How does revenue change in each scenario? In addition to the level of revenue, are there changes in collectability? The pattern of revenue? Do you need to reduce pricing or offer incentives for retention? Is there an opportunity to increase price?
3. Cost and capital structure
How do anticipated changes in revenue play through in your cost structure? Business owners must understand their cost structure with attention to fixed versus variable costs. Fixed costs are things like rent or managers’ salaries, which do not change as sales go up and down. Variable costs do go up and down as sales go up and down and include things like sales commissions and costs of products sold.
4. Labor model
The labor model required to operate your business should be considered under each scenario. This includes the number of employees, the skills needed, and the anticipated wage levels and impact on the company’s cost structure. Is your staff prepared to operate in a virtual mode? Do you need to push some work to temporary or contract help?
5. Vendors and suppliers
Think through the impact of each scenario on your important vendors and suppliers. As we learned recently, assuming something as simple as toilet paper will be available can be a problem. Evaluate all services and products needed to operate your business. Are they subject to regulatory closure? Will they stay solvent and open? Are they adequately staffed? Is there a risk they will exit the market or increase their pricing? Do you have alternatives? This could be anyone from your IT vendor to your housekeeping service to a marketing service.
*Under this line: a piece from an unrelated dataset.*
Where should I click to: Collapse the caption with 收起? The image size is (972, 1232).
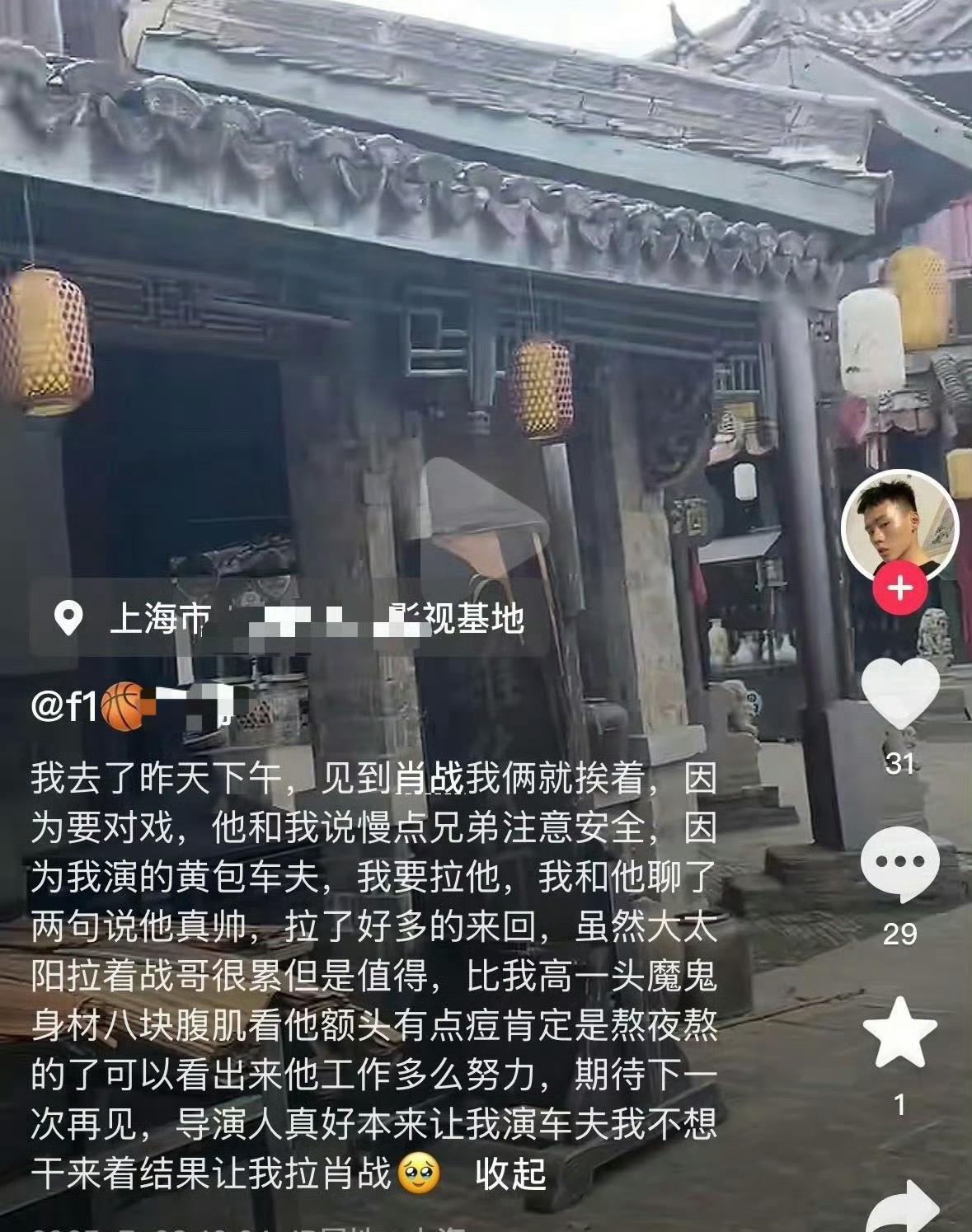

The vacation rental industry is already going through significant disruption, and that will not stop any time soon. Well-executed scenario planning will help you quickly understand the implications for your business as events unfold. Avoid the temptation to lock in one scenario; remain ready to adapt and update today’s scenarios (and the plans they spawn) as time passes and a different set of facts and uncertainties apply. Update your break-even calculations as your costs and pricing change, and understand how to maintain and drive profitability in a changing market.
You may face decisions to close or sell underperforming segments of your business or to consider opportunities for joint ventures, collaborations, acquisitions, or new business start-ups as the environment changes.
No matter what, the sun is going to rise every morning and set every night; life and business will find a way, even if that road is not now completely clear.